:: Aufgabenstellung ::
1) Gib den Artikel über die Weiler Innenstadt von „Gewerbe im Erdgeschoss“ bis „der historischen Altstadt.“ wörtlich wieder.
2) Was braucht laut dem Artikel über die Weiler Innenstadt jetzt, wer aus Gewerbeflächen im Erdgeschoss Wohnraum machen will?
3) Schreib den Artikel über die Belebung der Weiler Innenstadt im Anschluss an seinen letzten Satz weiter.

:: Quelle ::
-----

Gewerbe im Erdgeschoss ist wichtig für eine lebendige Innenstadt, findet die Weiler Stadtverwaltung. Wer aus diesen Flächen Wohnraum machen will, braucht deshalb jetzt die Zustimmung der Stadt.
Wie stellt man die Innenstadt auch in Zeiten von Onlinehandel gut auf und holt Leben in die Gassen? In der Keplerstadt hat man, ebenso wie anderswo im Ländle, in den letzten Jahren immer wieder nach Antworten auf diese Fragen gesucht, etwa in Sachen Verkehr, Parken oder Marktplatznutzung. Und auch in der jüngsten Sitzung des Gemeinderats ging es erneut um die Belebung der historischen Altstadt.

-----

:: Gesammelte Daten ::
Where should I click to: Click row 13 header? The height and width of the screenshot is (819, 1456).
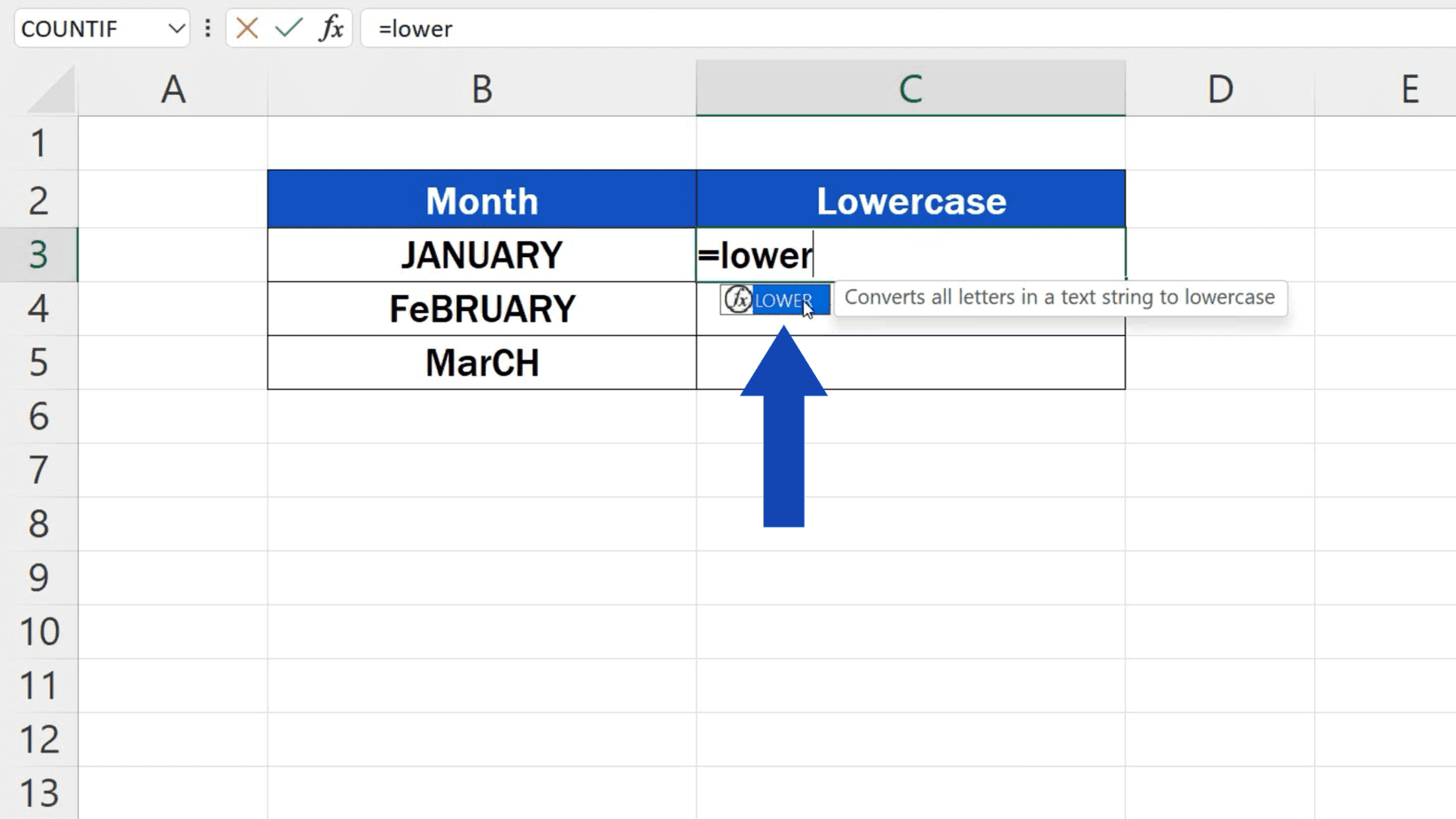(39, 792)
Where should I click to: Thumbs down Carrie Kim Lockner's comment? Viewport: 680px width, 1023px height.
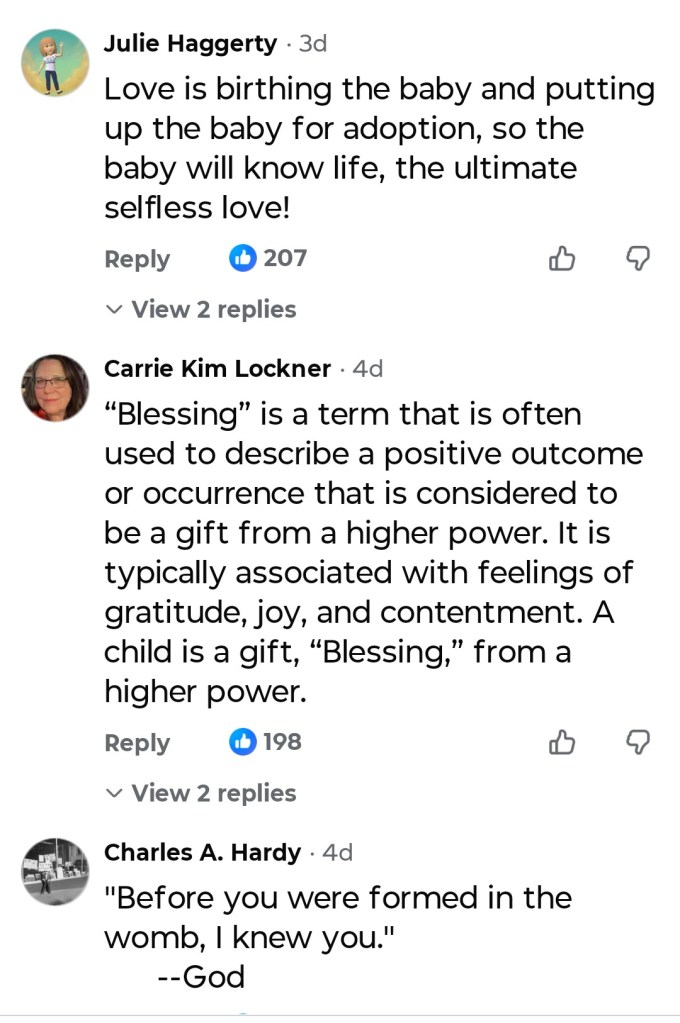638,742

-----

:: Antworten je Aufgabe ::
1)
Gewerbe im Erdgeschoss ist wichtig für eine lebendige Innenstadt, findet die Weiler Stadtverwaltung. Wer aus diesen Flächen Wohnraum machen will, braucht deshalb jetzt die Zustimmung der Stadt.
Wie stellt man die Innenstadt auch in Zeiten von Onlinehandel gut auf und holt Leben in die Gassen? In der Keplerstadt hat man, ebenso wie anderswo im Ländle, in den letzten Jahren immer wieder nach Antworten auf diese Fragen gesucht, etwa in Sachen Verkehr, Parken oder Marktplatznutzung. Und auch in der jüngsten Sitzung des Gemeinderats ging es erneut um die Belebung der historischen Altstadt.

2) Die Zustimmung der Stadt.

3)
Von Jürgen Katz, dem Ersten Beigeordneten der Stadt, gibt es erst einmal Lob: In der Altstadt herrsche ein Nutzungsmix aus Wohnen, Dienstleistung, Handel und Gastronomie, der im Sinne einer multifunktionalen Innenstadt als Ideal gelte. Eine besondere Bedeutung schreibt die Verwaltung den Erdgeschossen entlang der Einkaufsstraßen zu – in der klassischen Aufteilung: Unten Gewerbe, oben Wohnraum. „Wir halten die Erdgeschosszonen für schützenswert“, sagte Katz im Gremium.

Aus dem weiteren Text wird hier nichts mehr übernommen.